Student Activity Packet

Activity #11:Women, Work, and Protest: A Scholarly Article with Questions


(Thomas Dublin, "Women, Work, and Protest in the Early Lowell Mills: 'The Oppressing Hand of Avarice Would Enslave Us,'" Labor History 16 (1975): 99-116.)

Description

Use this piece of historical writing as a basis for discussion or an essay assignment.

Questions

  1. What does the author mean by the "culture of female operatives?" Find examples of this culture in work and on-work situations. Are there both positive and negative examples of this culture?

  2. How did mill owners, or "corporations," help foster the community of mill workers?

  3. How did the culture of female operatives help the mill operatives to protest and "turn out?" Why would living together help workers strike?

  4. Turn to the statement of principles, entitled "Union is Power," circulated by striking mill girls in 1834. Read this excerpt closely, underlining patriotic words and ideas. Why did the mill girls use this language? What does it remind you of?

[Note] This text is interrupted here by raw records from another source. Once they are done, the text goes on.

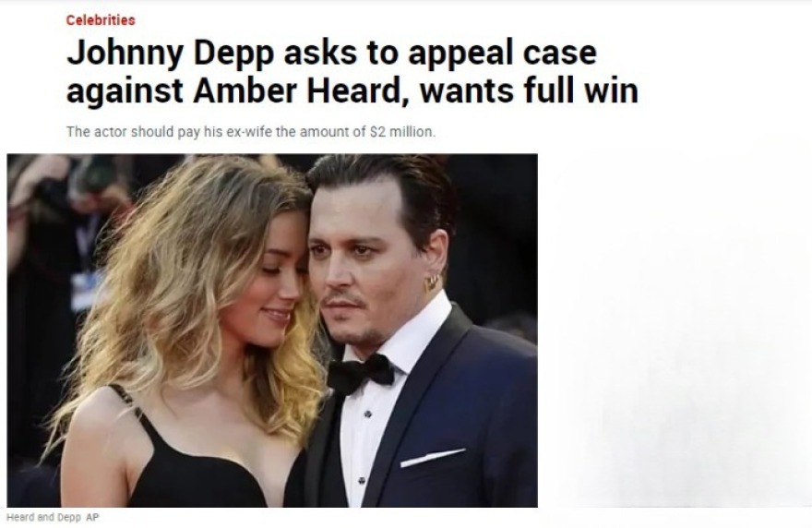Click 'Johnny Depp' at the headline start
This screenshot has width=812, height=528.
tap(170, 53)
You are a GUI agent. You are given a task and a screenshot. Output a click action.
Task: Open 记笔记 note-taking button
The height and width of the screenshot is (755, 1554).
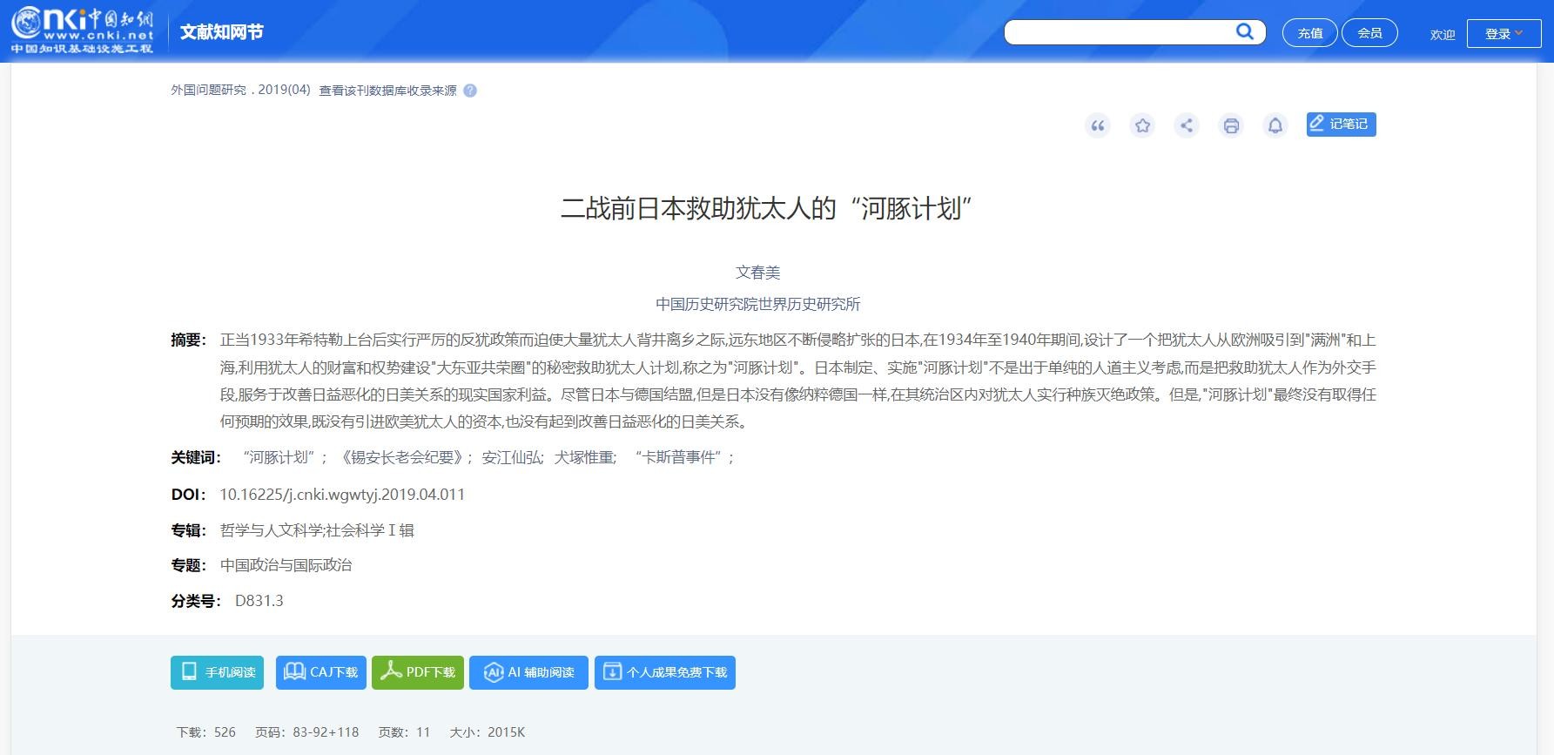[1341, 125]
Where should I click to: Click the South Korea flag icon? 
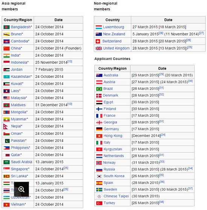99,176

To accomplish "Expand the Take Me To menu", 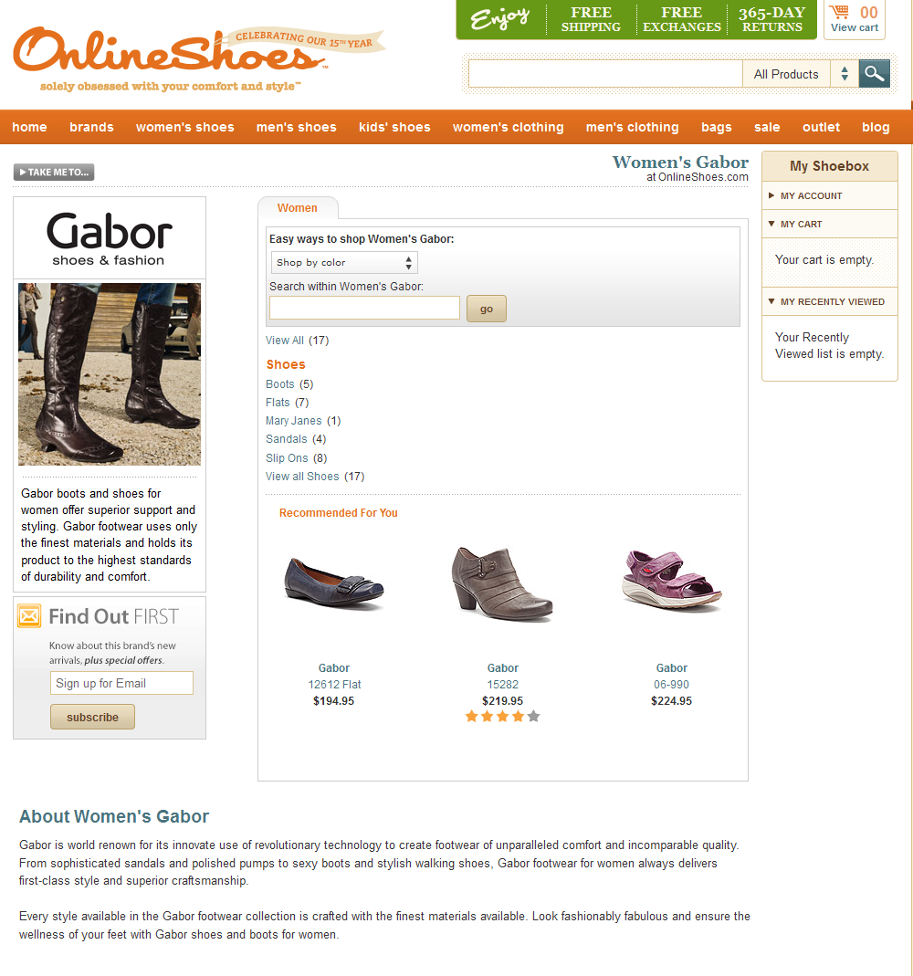I will 54,172.
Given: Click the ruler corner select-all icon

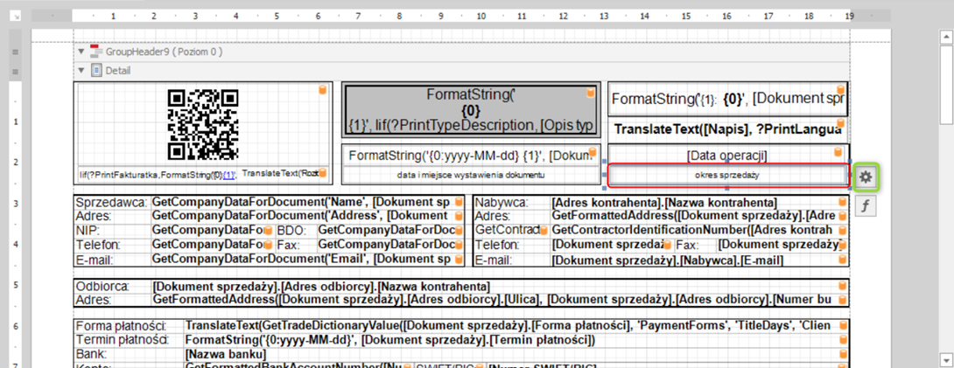Looking at the screenshot, I should (15, 16).
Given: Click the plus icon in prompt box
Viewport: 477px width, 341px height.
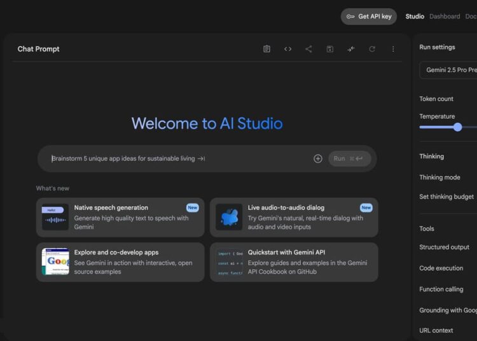Looking at the screenshot, I should [318, 158].
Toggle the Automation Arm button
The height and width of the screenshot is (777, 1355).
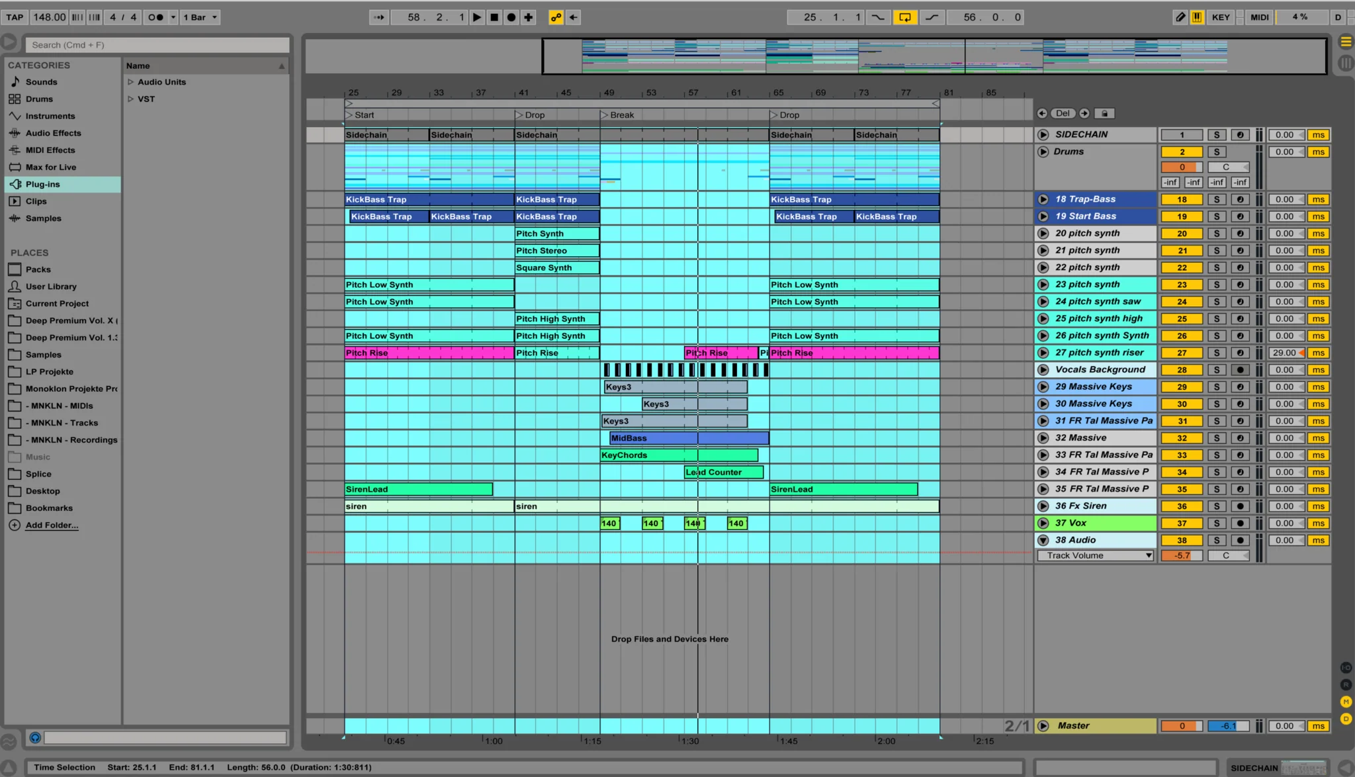[x=556, y=17]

Where have you heard these words and ideas?

  5. What made the mill operatives strike in 1834? In 1836? Why did they turn their attentions to the Ten Hour Movement in the 1840s? Is this a form of political activism?

  6. Where did the author find the voices of the mill girls? What are his sources and evidence?

  7. Why does the author tell us so much about the culture of the mill operatives? Why does this matter to a historian? What does leisure or nonwork time have to do with protest and strikes? What does it have to do with history?